[Stored data entries]
★ ★ ★

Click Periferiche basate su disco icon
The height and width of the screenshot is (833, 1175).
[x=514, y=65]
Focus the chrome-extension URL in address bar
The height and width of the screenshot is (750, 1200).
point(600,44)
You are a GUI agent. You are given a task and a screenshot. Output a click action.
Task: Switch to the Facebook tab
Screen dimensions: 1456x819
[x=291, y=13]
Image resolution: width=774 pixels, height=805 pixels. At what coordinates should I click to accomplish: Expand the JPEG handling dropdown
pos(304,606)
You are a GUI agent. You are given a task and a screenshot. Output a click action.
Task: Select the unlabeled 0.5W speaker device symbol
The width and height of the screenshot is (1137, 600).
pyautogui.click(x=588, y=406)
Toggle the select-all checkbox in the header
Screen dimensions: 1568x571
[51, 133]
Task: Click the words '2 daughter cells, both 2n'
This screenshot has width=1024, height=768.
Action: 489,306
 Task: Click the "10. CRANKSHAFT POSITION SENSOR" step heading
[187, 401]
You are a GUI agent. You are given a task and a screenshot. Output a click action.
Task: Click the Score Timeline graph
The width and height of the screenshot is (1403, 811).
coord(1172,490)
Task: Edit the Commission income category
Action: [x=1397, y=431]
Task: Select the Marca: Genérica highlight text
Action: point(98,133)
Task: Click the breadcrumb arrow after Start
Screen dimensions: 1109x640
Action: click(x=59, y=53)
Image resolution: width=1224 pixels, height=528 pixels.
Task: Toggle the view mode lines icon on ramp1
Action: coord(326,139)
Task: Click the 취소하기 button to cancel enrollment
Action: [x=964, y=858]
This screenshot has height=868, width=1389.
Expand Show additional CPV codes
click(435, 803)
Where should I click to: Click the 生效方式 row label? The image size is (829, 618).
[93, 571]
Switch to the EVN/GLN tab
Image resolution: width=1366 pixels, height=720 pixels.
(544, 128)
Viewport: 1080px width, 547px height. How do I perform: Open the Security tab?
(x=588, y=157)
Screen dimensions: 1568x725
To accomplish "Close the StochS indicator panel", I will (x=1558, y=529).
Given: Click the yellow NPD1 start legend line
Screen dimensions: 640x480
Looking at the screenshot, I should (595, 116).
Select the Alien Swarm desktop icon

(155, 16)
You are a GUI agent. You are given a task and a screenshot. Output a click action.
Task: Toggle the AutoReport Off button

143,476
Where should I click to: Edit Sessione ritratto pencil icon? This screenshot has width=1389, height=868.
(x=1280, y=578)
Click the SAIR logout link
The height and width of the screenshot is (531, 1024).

★ ★ ★

### [How to complete this task]
Print every record above once more, exactly as written.

### [Task solution]
Click Periferiche basate su disco icon
The height and width of the screenshot is (833, 1175).
[x=514, y=65]
Focus the chrome-extension URL in address bar
The height and width of the screenshot is (750, 1200).
point(600,44)
You are a GUI agent. You are given a task and a screenshot. Output a click action.
Task: Switch to the Facebook tab
Screen dimensions: 1456x819
[x=291, y=13]
Image resolution: width=774 pixels, height=805 pixels. At what coordinates should I click to accomplish: Expand the JPEG handling dropdown
pos(304,606)
You are a GUI agent. You are given a task and a screenshot. Output a click action.
Task: Select the unlabeled 0.5W speaker device symbol
The width and height of the screenshot is (1137, 600).
pyautogui.click(x=588, y=406)
Toggle the select-all checkbox in the header
Screen dimensions: 1568x571
[51, 133]
Task: Click the words '2 daughter cells, both 2n'
This screenshot has width=1024, height=768.
Action: 489,306
 Task: Click the "10. CRANKSHAFT POSITION SENSOR" step heading
[187, 401]
You are a GUI agent. You are given a task and a screenshot. Output a click action.
Task: Click the Score Timeline graph
The width and height of the screenshot is (1403, 811).
coord(1172,490)
Task: Edit the Commission income category
Action: [x=1397, y=431]
Task: Select the Marca: Genérica highlight text
Action: point(98,133)
Task: Click the breadcrumb arrow after Start
Screen dimensions: 1109x640
Action: click(x=59, y=53)
Image resolution: width=1224 pixels, height=528 pixels.
Task: Toggle the view mode lines icon on ramp1
Action: coord(326,139)
Task: Click the 취소하기 button to cancel enrollment
Action: [x=964, y=858]
This screenshot has height=868, width=1389.
Expand Show additional CPV codes
click(435, 803)
Where should I click to: Click the 生效方式 row label? The image size is (829, 618).
[93, 571]
Switch to the EVN/GLN tab
Image resolution: width=1366 pixels, height=720 pixels.
(544, 128)
Viewport: 1080px width, 547px height. How do I perform: Open the Security tab?
(x=588, y=157)
Screen dimensions: 1568x725
To accomplish "Close the StochS indicator panel", I will (x=1558, y=529).
Given: Click the yellow NPD1 start legend line
Screen dimensions: 640x480
Looking at the screenshot, I should (595, 116).
Select the Alien Swarm desktop icon

(155, 16)
You are a GUI agent. You are given a task and a screenshot. Output a click action.
Task: Toggle the AutoReport Off button

143,476
Where should I click to: Edit Sessione ritratto pencil icon? This screenshot has width=1389, height=868.
(x=1280, y=578)
Click the SAIR logout link
The height and width of the screenshot is (531, 1024).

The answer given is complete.